■ INSTRUCTIONS FOR THE TASK ■
Return exactly the lines from the "Instruction: Choose Транзакция" line through the last line of the entries below. Include no pictures.

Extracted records
"""
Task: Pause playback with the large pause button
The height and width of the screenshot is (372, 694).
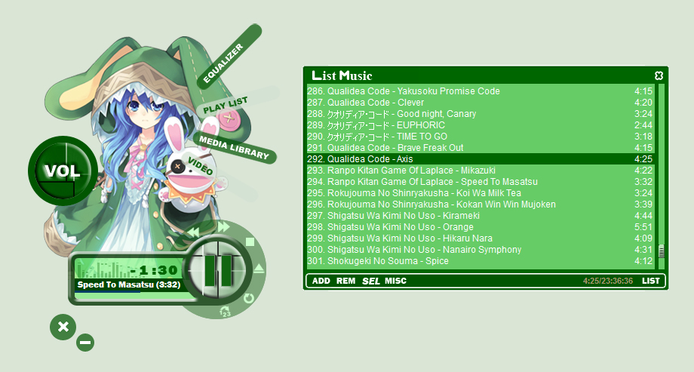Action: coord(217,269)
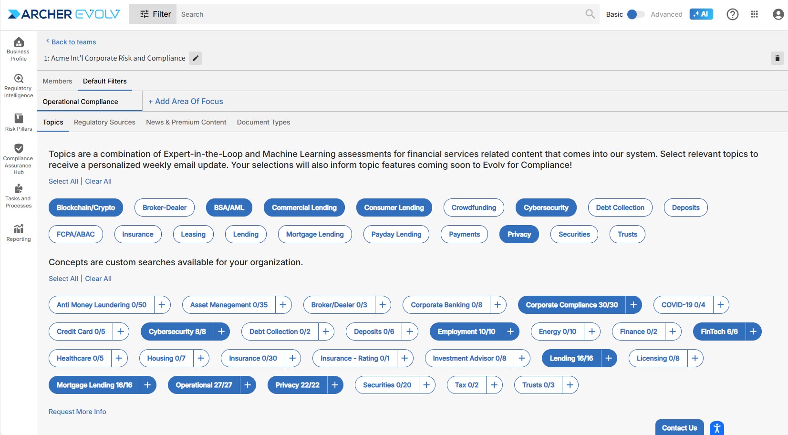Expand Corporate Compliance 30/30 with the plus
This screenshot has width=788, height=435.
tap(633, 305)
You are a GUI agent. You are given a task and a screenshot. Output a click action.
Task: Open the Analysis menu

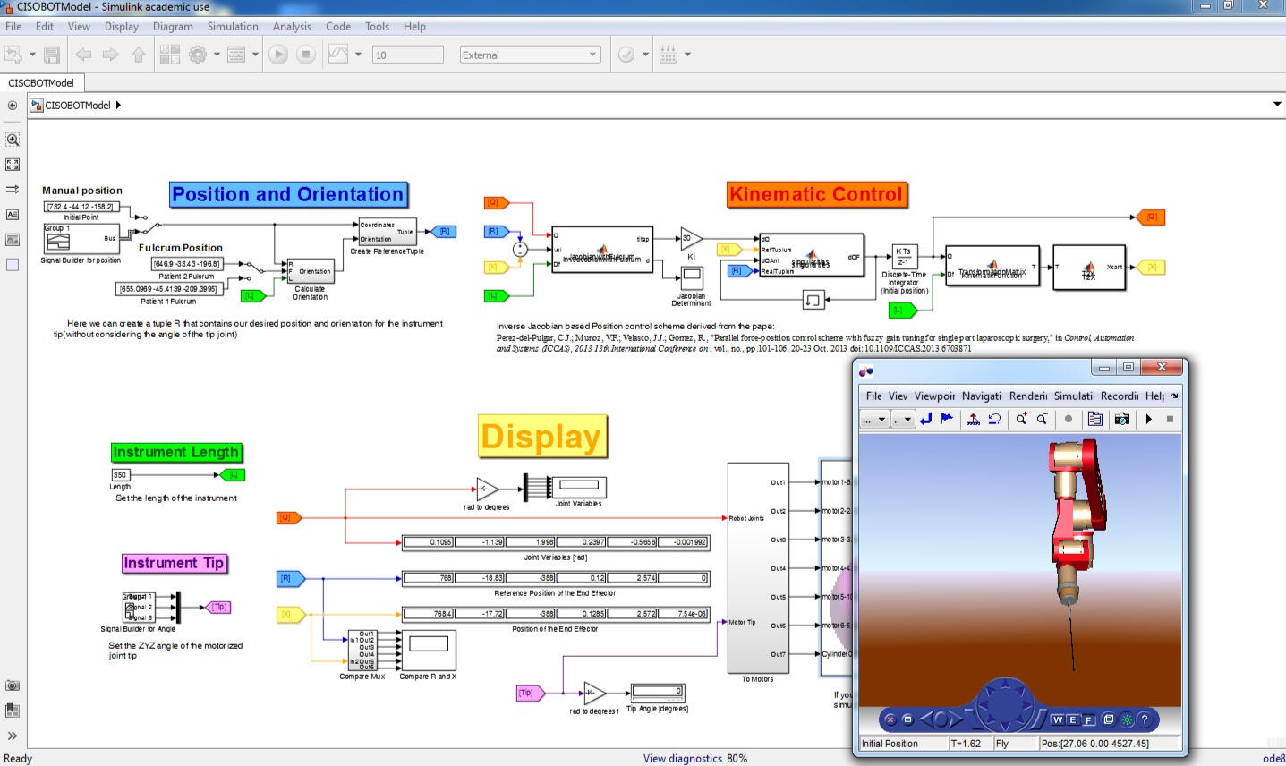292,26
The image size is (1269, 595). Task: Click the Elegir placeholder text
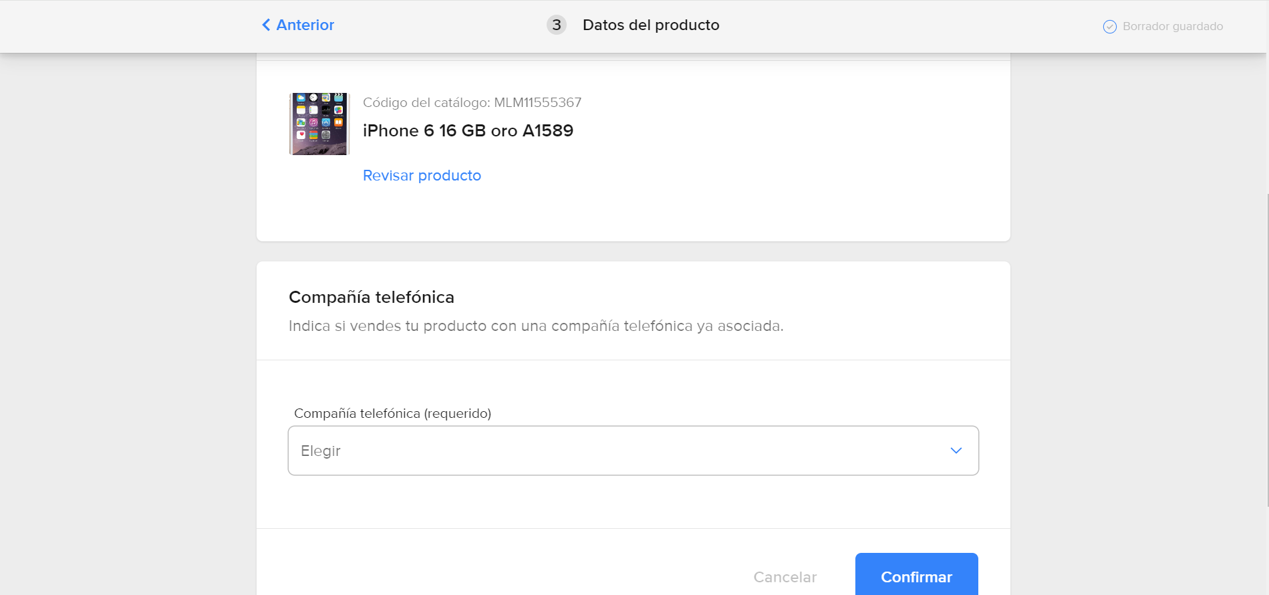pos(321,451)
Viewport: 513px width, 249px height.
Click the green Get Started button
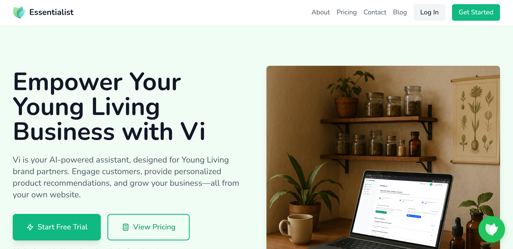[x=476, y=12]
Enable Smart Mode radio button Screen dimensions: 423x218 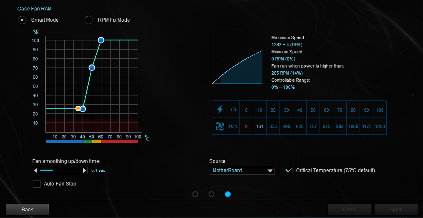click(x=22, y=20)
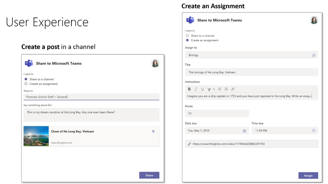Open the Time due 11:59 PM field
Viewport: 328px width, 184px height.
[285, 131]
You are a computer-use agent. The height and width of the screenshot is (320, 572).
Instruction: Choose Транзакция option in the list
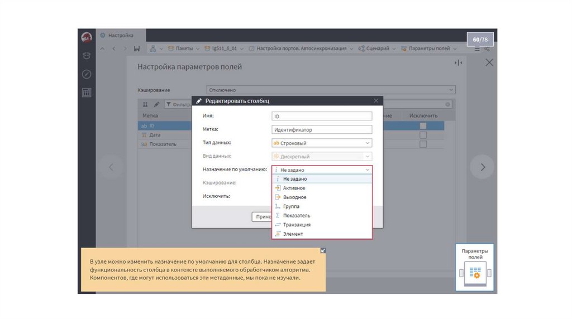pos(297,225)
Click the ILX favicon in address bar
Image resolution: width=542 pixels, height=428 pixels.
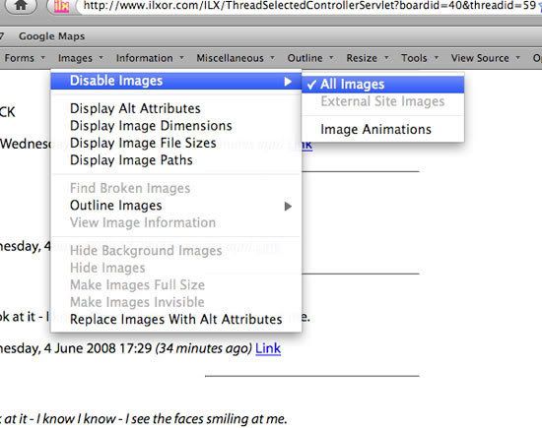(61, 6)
"""
■ ANSWER TO THE EXERCISE ■
Instruction: Choose Транзакция option in the list
pos(297,225)
Click the ILX favicon in address bar
Image resolution: width=542 pixels, height=428 pixels.
(61, 6)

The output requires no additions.